Posted on:2008-12-17Degree:Ph.DType:Dissertation
University:The Johns Hopkins UniversityCandidate:Rovner Blam, Alisha JFull Text:PDF
GTID:1444390005453459Subject:Nutrition
Abstract/Summary:
Background. Children with sickle cell disease type SS (SCD-SS) have several risk factors for poor bone mineralization, including malnutrition, endocrine disturbances and reduced physical activity. However, bone mineral deficits in this population have not been well characterized.;Methods.
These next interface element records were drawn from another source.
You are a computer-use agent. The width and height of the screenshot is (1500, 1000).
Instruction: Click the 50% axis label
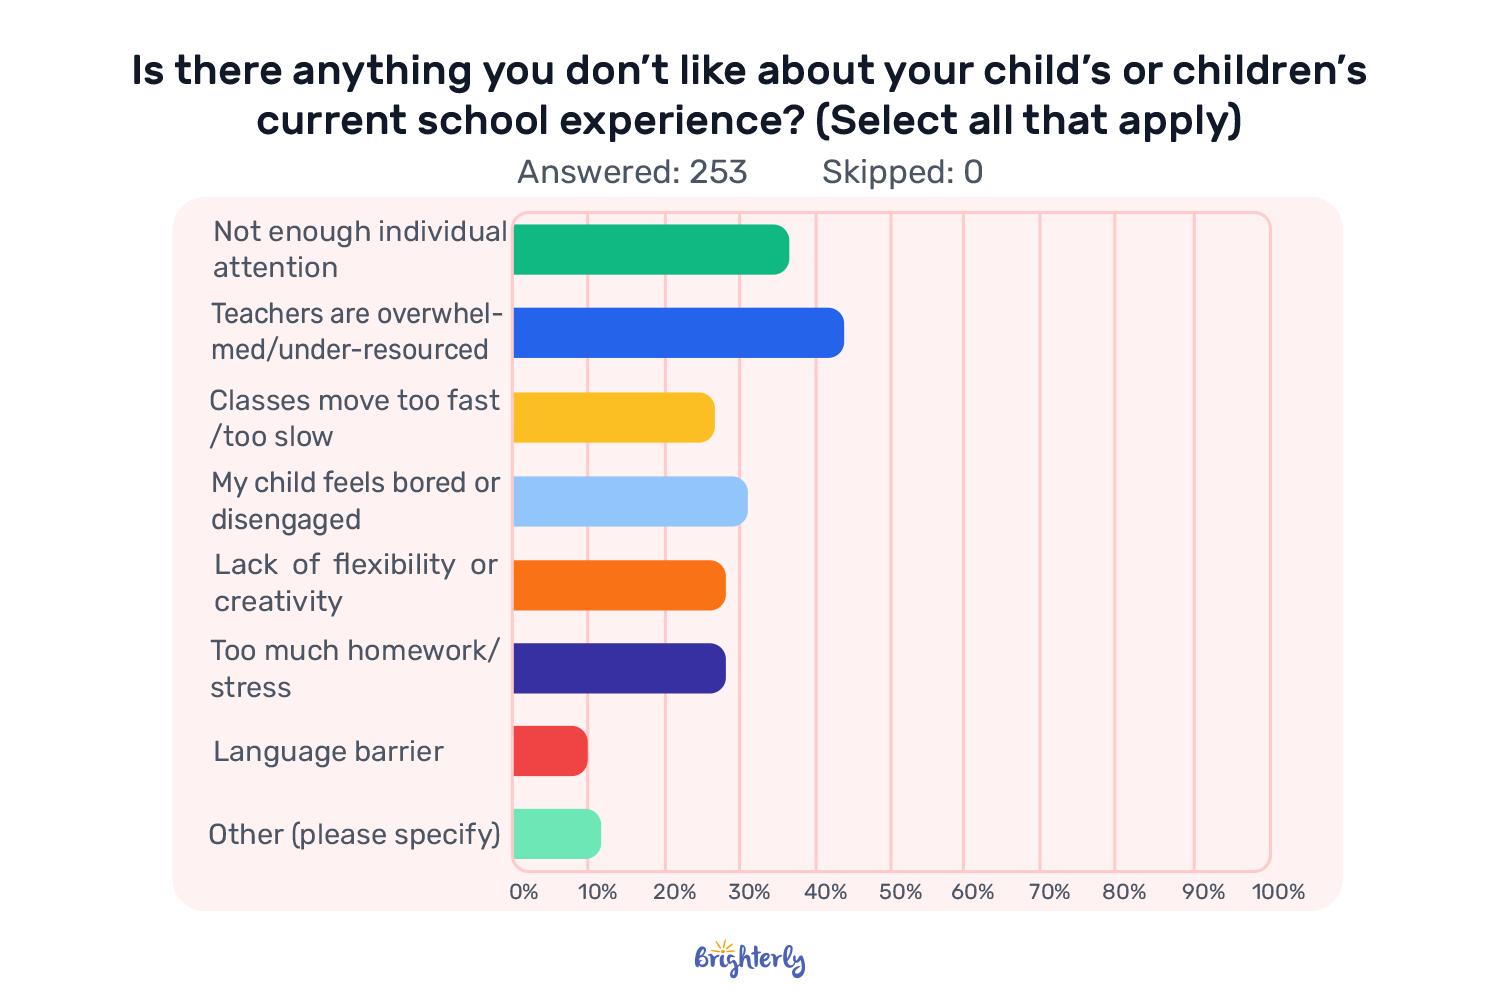900,892
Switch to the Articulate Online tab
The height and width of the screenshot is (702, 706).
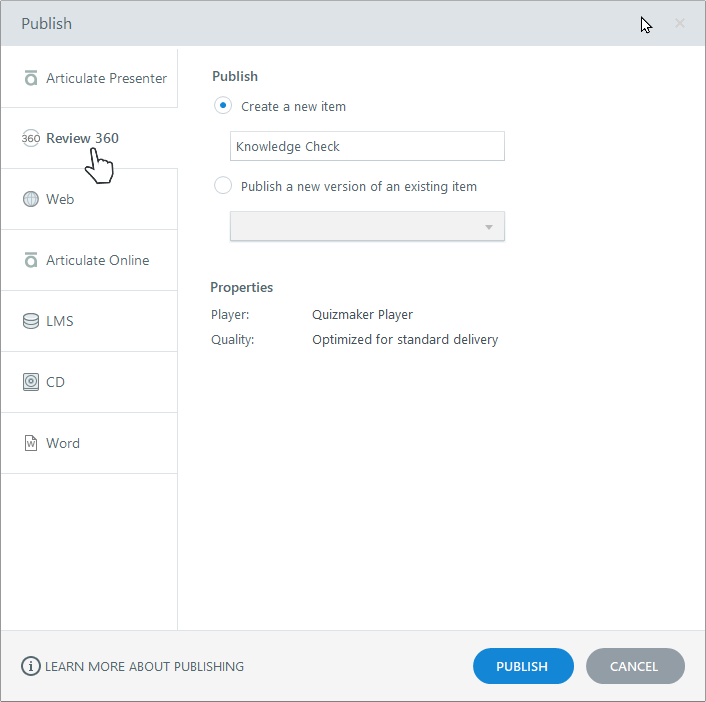pyautogui.click(x=97, y=260)
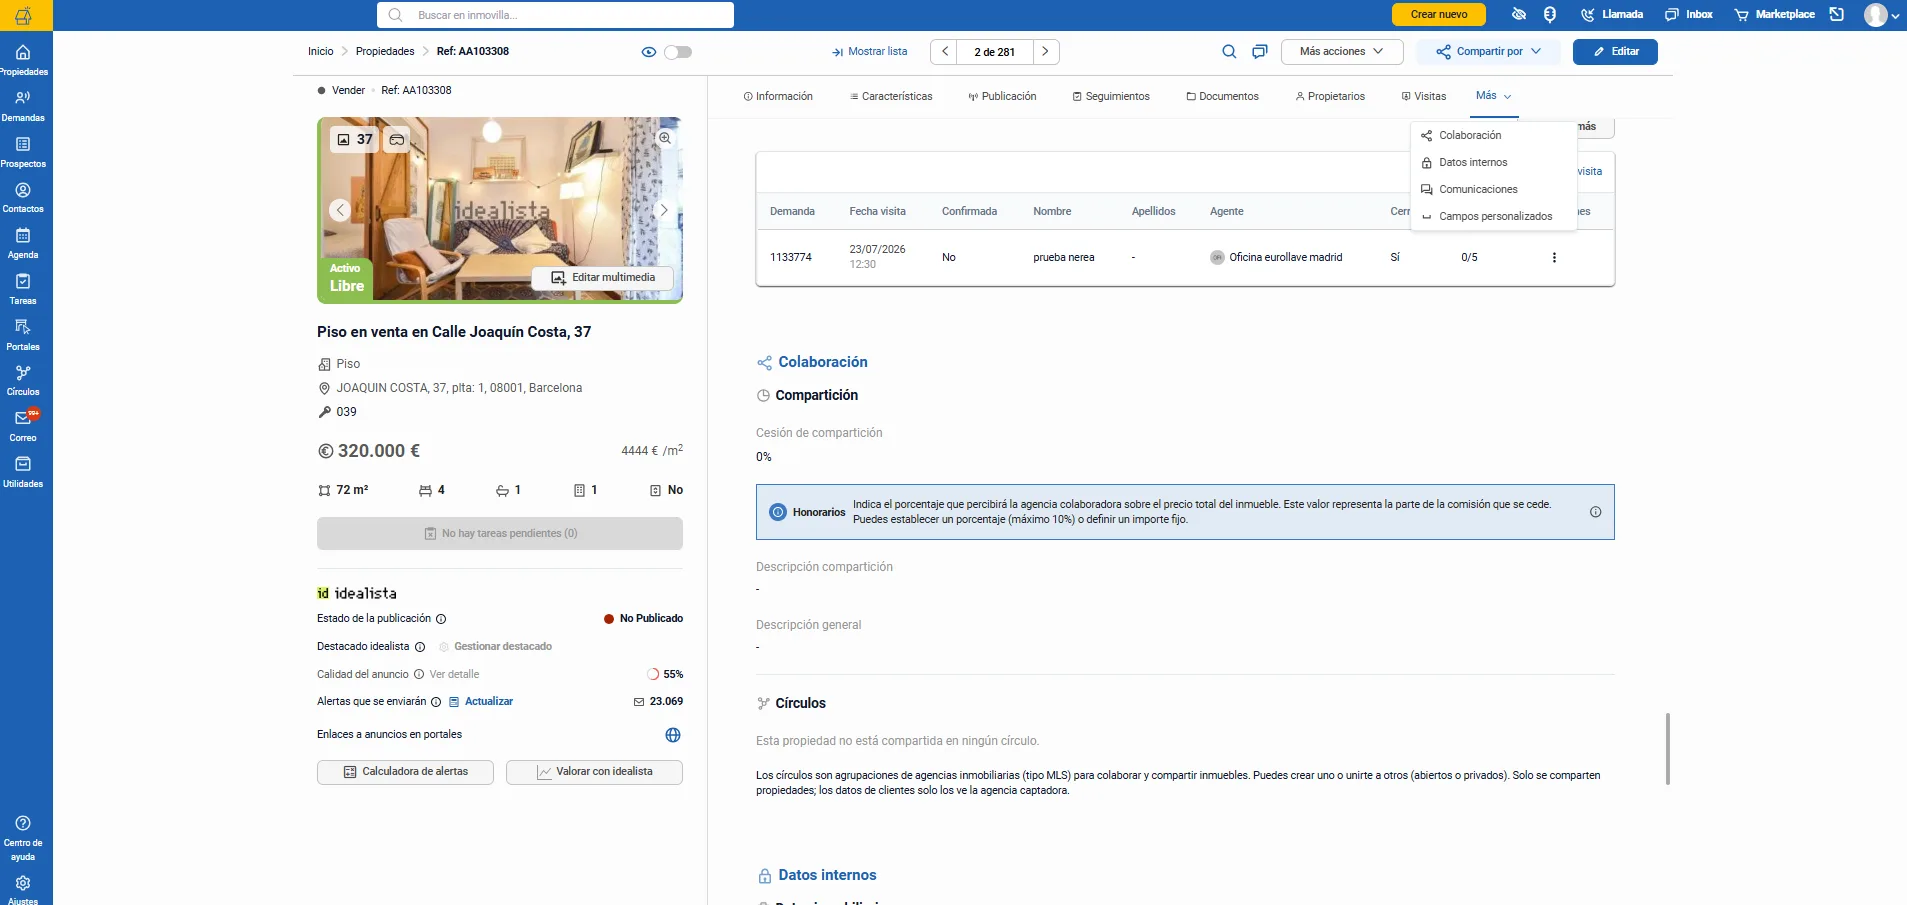This screenshot has height=905, width=1907.
Task: Zoom the property photo with magnifier icon
Action: (x=665, y=138)
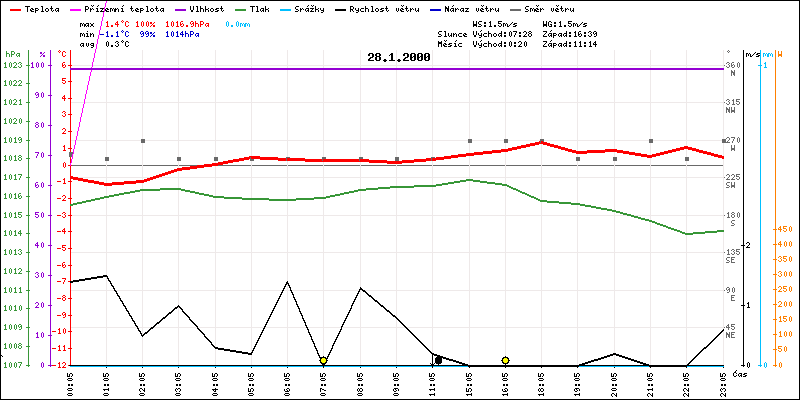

Three studies were performed to investigate bone status in a cohort of sixty-five children with SCD-SS ages 5 to 18 years from The Comprehensive Sickle Cell Center at The Children's Hospital of Philadelphia, with reference data obtained from healthy African-American children recruited concurrently. Bone mineral content (BMC) in the whole body (WB) and lumbar spine (LS) were measured by dual energy x-ray absorptiometry (DXA). Peripheral quantitative computed tomography (pQCT) was used to determine volumetric bone mineral density (vBMD), geometric properties, cross-sectional moment of inertia (CSMI) and strain strength index (SSI). Vitamin D status was determined by serum 25 hydroxyvitamin D [25(OH)D] concentrations. Dietary intake of vitamin D and calcium was estimated by three 24-hour recalls.;Results. Children with SCD-SS had reduced height-for-age, weight-for-age and WB BMC-for-age z-scores. After adjusting for height, WB BMC deficits were eliminated. In contrast, in the LS both BMC-for-age and BMC-for-height z-scores were reduced in children with SCD-SS. While trabecular and cortical vBMD did not differ between subjects and controls, CSMI and SSI, measures of bone strength, were significantly reduced in children with SCD-SS. Dietary intake of calcium and vitamin D was suboptimal in both groups. Logistic regression analysis indicated that the odds for vitamin D deficiency among subjects with SCD-SS were 9.5 (95% CI: 3.0, 29.6) times greater than among the controls after adjusting for season and age.;Conclusions. Children with SCD-SS had size-adjusted deficits in LS BMC but not in WB BMC. No deficits in vBMD of the tibia were observed in children with SCD-SS, although measures of bone strength were reduced. Finally, a significantly higher risk of vitamin D deficiency was found in children with SCD-SS, which may lead to impaired calcium absorption. Future studies in children with SCD-SS should include interventions to improve vitamin D and calcium intake in order to determine their impact on linear growth, calcium absorption, bone mineralization and bone strength.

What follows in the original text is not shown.